Arama; bir tehlikeyi önlemek, suçun oluşmasını engellemek için yapılan idari kolluk yetkisinde olan önleme araması olabileceği gibi, gizli olanın ortaya çıkarılması amacıyla adli arama olarak da gerçekleştirilebilir. Koruma tedbiri olarak karşımıza çıkan arama, Anayasa ile güvence alına alınan kişi özgürlüğü, özel hayatın gizliliği, konut dokunulmazlığı ve vücut bütünlüğü haklarına bir müdahale oluşturmaktadır.
Anayasa madde 20 ile aramanın koşulları düzenlenmiştir. Buna göre arama yapabilmek için millî güvenlik, kamu düzeni, suç işlenmesinin önlenmesi, genel sağlık ve genel ahlâkın korunması veya başkalarının hak ve özgürlüklerinin korunması sebeplerinden biri veya birkaçına bağlı olarak (Ay. m. 20/2) , hakim kararı ya da gecikmesinde sakınca bulunan hallerde yetkili mercii kararı ile kişinin üstü, eşyası ve özel kağıtları aranabilmektedir.
Adli arama CMK md. 116-122 arasında düzenlenmiştir. Kural olarak arama kararı Sulh Ceza Hakimi tarafından verilmektedir. Ancak, kamuya açık olmayan alanlarda ve konutta gecikmesinde sakınca bulunan hallerde Cumhuriyet Savcısı yazılı emri ile; kamuya açık alanlarda ise, gecikmesinde sakınca bulunan hallerde Cumhuriyet Savcısının yazılı emri ile; eğer Cumhuriyet Savcısına ulaşılmıyorsa da, kolluk amirinin emri ile de arama kararı verilebilir.
Aynı zamanda CMK madde 119/2’de arama kararında bulunması gereken unsurlar sıralanmıştır: Maddeden de anlaşılacağı üzere; arama belirli bir kişi, belirli yer ya da eşya için belirli süre içerisinde yapılmak üzere makul şüphenin varlığı halinde yapılabilir. Şüpheli, sanık veya delil elde etmek ya da şüpheli veya sanığın yakalanabilmesi amacıyla üçüncü kişiler hakkında verilen adli arama kararı yukarda belirtilen usullerin yanısıra ölçülü de olmalıdır. Bu şartları sağlamayan hukuka aykırı arama temel hak ve özgürlüklerin ihlaline yol açacaktır.

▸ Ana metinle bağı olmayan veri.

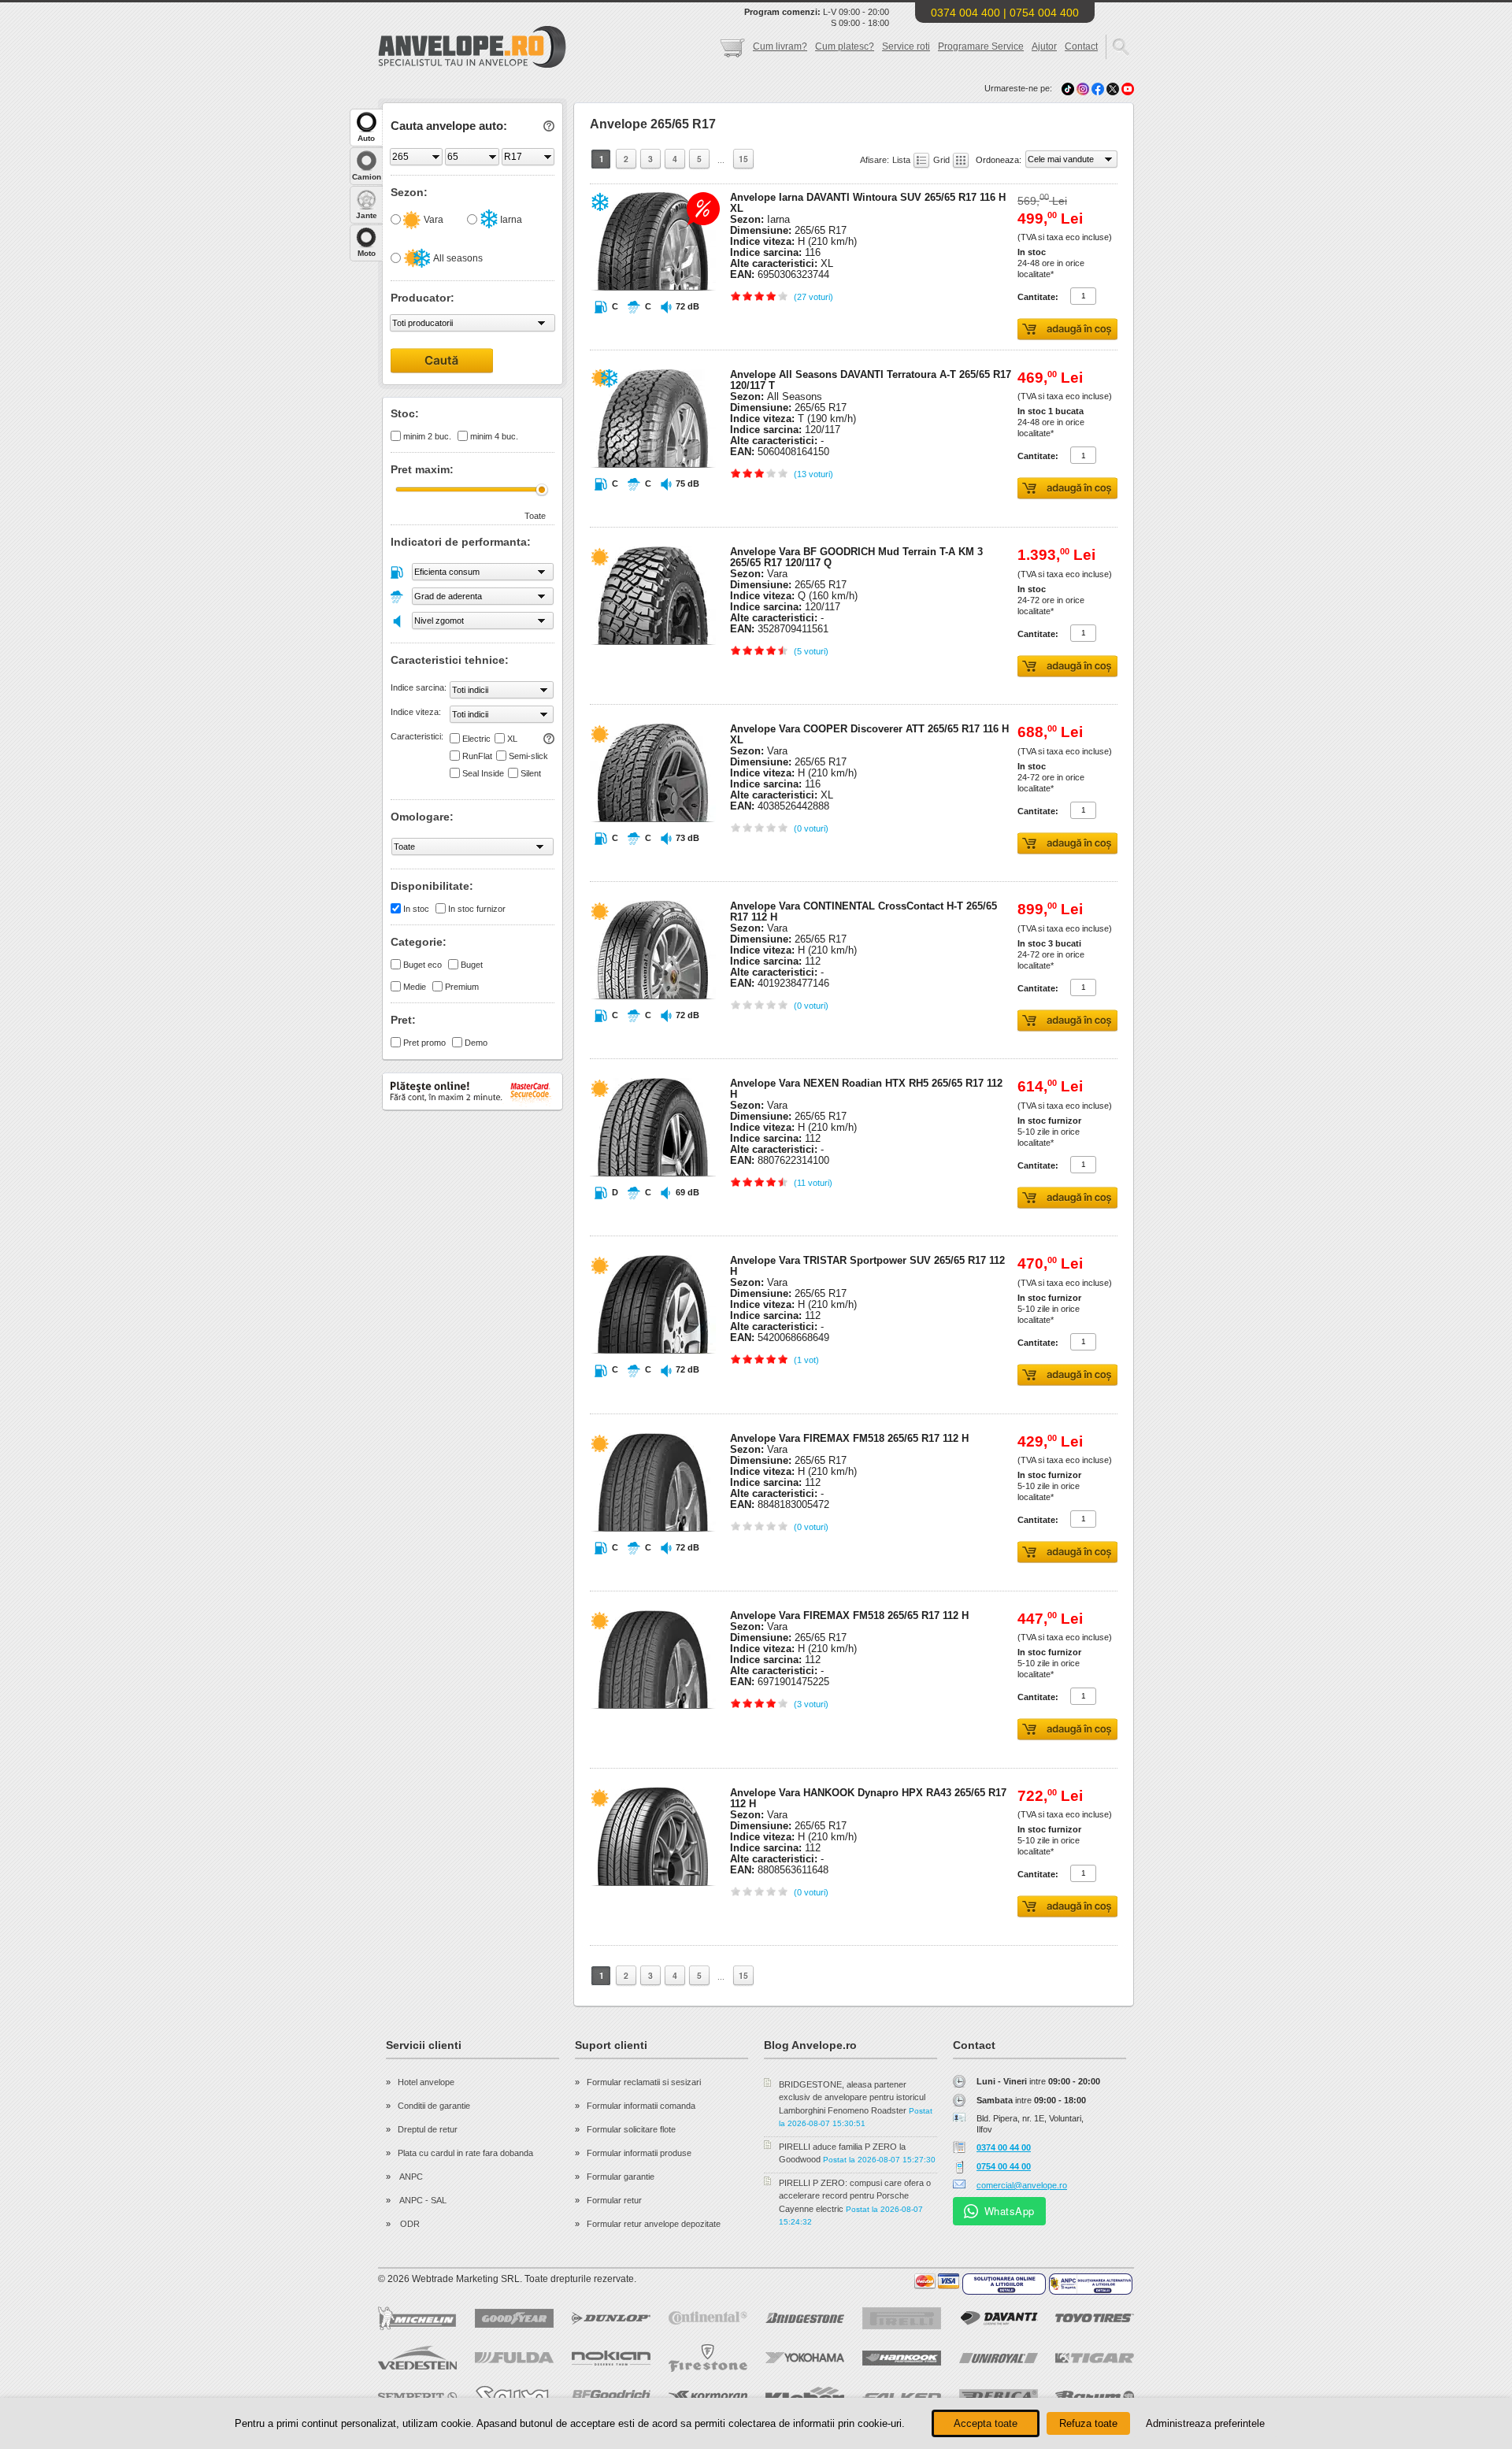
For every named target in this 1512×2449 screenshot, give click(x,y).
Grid (942, 160)
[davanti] (998, 2318)
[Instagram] (1084, 88)
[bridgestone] (804, 2318)
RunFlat (477, 756)
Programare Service (981, 46)
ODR (409, 2224)
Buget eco (422, 964)
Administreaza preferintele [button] (1205, 2423)
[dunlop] (611, 2318)
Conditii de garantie (434, 2105)
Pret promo (424, 1042)
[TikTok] (1068, 88)
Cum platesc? (844, 46)
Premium (462, 986)
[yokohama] (804, 2357)
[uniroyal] (998, 2358)
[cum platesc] (937, 2281)
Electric (476, 738)
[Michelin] (417, 2318)
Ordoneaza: (1000, 160)
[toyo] (1094, 2318)
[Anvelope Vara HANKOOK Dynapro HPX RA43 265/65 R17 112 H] (653, 1916)
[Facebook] (1097, 88)
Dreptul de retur (428, 2129)
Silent (531, 773)
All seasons (457, 258)
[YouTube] (1127, 88)
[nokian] (611, 2358)
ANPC (410, 2176)
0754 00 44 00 (1003, 2166)
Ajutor (1044, 46)
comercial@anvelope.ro (1021, 2185)
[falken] (901, 2397)
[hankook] (901, 2358)
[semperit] (417, 2396)
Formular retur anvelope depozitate (654, 2224)
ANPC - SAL (422, 2200)
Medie (414, 986)
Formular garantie (620, 2176)
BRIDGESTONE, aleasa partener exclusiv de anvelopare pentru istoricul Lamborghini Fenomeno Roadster (852, 2097)
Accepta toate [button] (985, 2423)
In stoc (416, 908)
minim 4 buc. (494, 436)
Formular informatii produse (639, 2153)
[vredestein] (417, 2357)
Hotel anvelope (426, 2082)
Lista (902, 160)
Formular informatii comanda (641, 2105)
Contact (1081, 46)
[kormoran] (708, 2396)
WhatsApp (1009, 2210)
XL (512, 738)
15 (743, 159)
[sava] (514, 2396)
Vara (432, 219)
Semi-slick (528, 756)
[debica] (998, 2396)
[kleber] (804, 2396)
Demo (476, 1042)
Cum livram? (780, 46)
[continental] (708, 2318)
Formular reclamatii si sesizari (644, 2082)
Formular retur (614, 2200)
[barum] (1094, 2396)
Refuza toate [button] (1088, 2423)
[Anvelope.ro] (472, 64)
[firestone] (708, 2358)
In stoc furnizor (477, 908)
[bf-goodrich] (611, 2396)
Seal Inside (483, 773)
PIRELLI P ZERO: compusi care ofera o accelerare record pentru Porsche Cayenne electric (855, 2196)
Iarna (510, 219)
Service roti (906, 46)
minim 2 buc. (427, 436)
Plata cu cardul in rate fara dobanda (465, 2153)
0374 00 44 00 (1003, 2147)
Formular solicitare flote (631, 2129)
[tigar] (1094, 2358)
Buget (472, 964)
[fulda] (514, 2357)
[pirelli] (901, 2318)
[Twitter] (1113, 88)
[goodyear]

Avukat bürolarında arama ise genel arama usullerinden farklı olarak düzenlenmiştir. CMK madde 130 ile avukat bürolarında aramanın ancak mahkeme kararı ve Cumhuriyet Savcısının denetiminde yapılabileceği düzenlenmiştir. Buna benzer bir düzenleme, Avukatlık Kanunu madde 58 ile de yapılmıştır. CMK madde 130’dan farklı olarak, madde 58 ile avukatların görevleriyle bağlantılı olarak veya görevleri sırasında suç işlemeleri halinde yapılacak arama ayrıca düzenlenmiştir. Avukatlık Kanunu madde 58’ e göre de; mahkeme kararı ve Cumhuriyet Savcısının denetimi avukatın bürosunda arama yapmak için gerekli şartlardır. Aynı madde, avukatların ağır ceza mahkemesinin görevine giren suçlar kapsamında suç üstü hali durumu dışında üzerinin aranamayacağını da düzenlemiştir.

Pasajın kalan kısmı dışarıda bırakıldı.